# Weapons



## Argyll 2347 (22 Dec 2000)

What are all the weapons used by the army from the 1960s until now?  I even want to know strange ones.  Don‘t mention the C7, C9, C6, Browning 9mm, M72, Carl G, FN C1A1, C2A1, M2 .50 cal, remington shotgun, sterling, and PH Model 82.  Also, what is the C5?  I heard it in the book "The Sharp End" and I don‘t know what it is.

thanks

Argyll 2347

Albainn Gu-Brath


----------



## ocknod (22 Dec 2000)

C-5 is a cut down version of the c-7...best look alike is the colt commando!

SECURITAS
OCKNOD


----------



## Andyboy (22 Dec 2000)

The C-5 is a 7.62mm version of the old 30 cal.

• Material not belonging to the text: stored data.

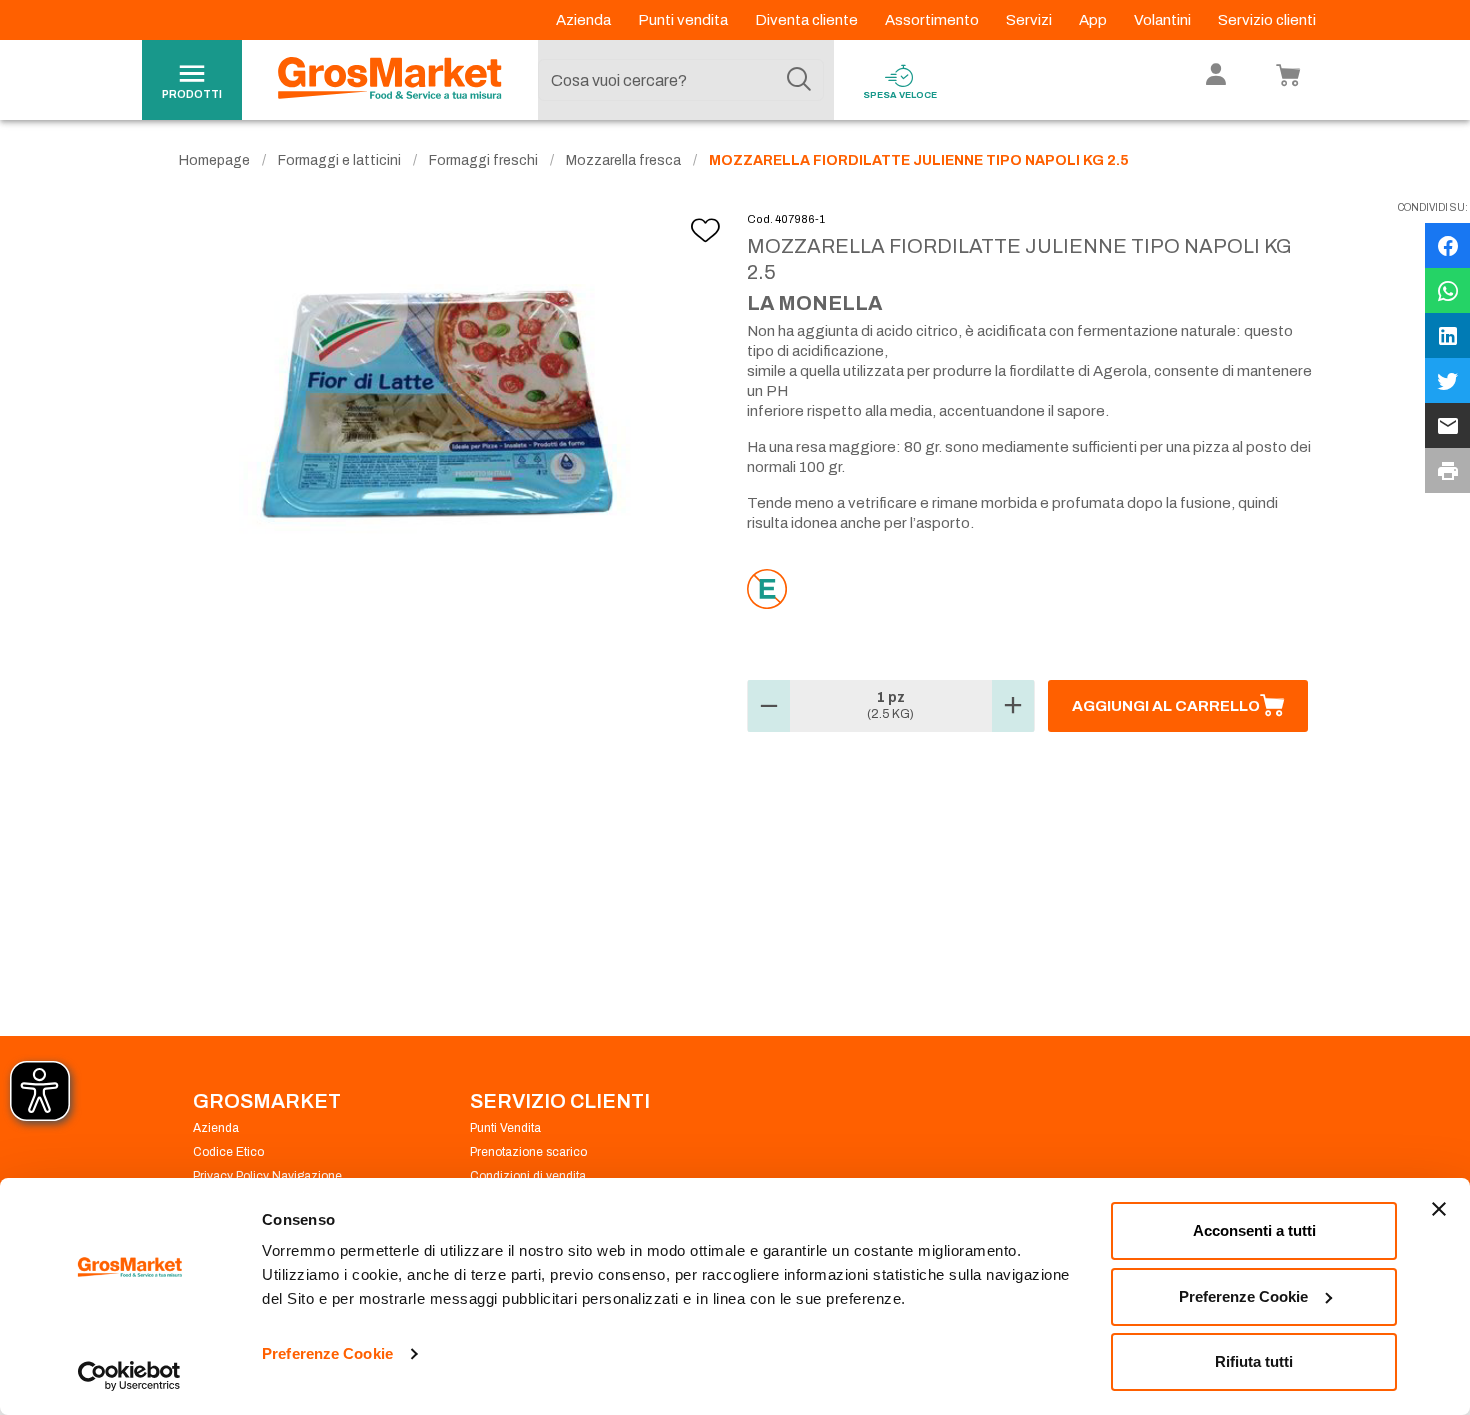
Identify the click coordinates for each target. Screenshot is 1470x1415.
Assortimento (933, 20)
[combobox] (681, 80)
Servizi (1030, 20)
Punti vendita (684, 20)
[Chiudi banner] (1439, 1209)
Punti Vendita (505, 1128)
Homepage (214, 160)
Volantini (1164, 20)
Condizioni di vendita (528, 1176)
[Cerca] (799, 80)
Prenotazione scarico (528, 1152)
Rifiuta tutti (1254, 1361)
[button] (769, 706)
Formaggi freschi (483, 160)
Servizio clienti (1267, 20)
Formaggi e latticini (339, 160)
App (1094, 20)
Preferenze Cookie (327, 1353)
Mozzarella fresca (623, 160)
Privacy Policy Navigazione (267, 1176)
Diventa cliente (808, 20)
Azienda (585, 20)
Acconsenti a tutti (1254, 1230)
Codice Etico (228, 1152)
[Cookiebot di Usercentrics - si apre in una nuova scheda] (129, 1376)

American army machine gun that you might see in the tv show COMBAT! . Essentially it is the same weapon as the .50 cal except smaller. The C-8 is teh cut down version of the C-7.


----------



## Mud Crawler (27 Dec 2000)

Also, the closest thing to the C8 is the Colt M4a1, essentially its the same thing, just renamed. Colt Commando is even smaller than the M4a1 i believe, if i‘m wrong, pls correct me.


----------



## Argyll 2347 (27 Dec 2000)

thanks alot.


----------



## Shabadoo (29 Dec 2000)

The C5 is a knife as well.


----------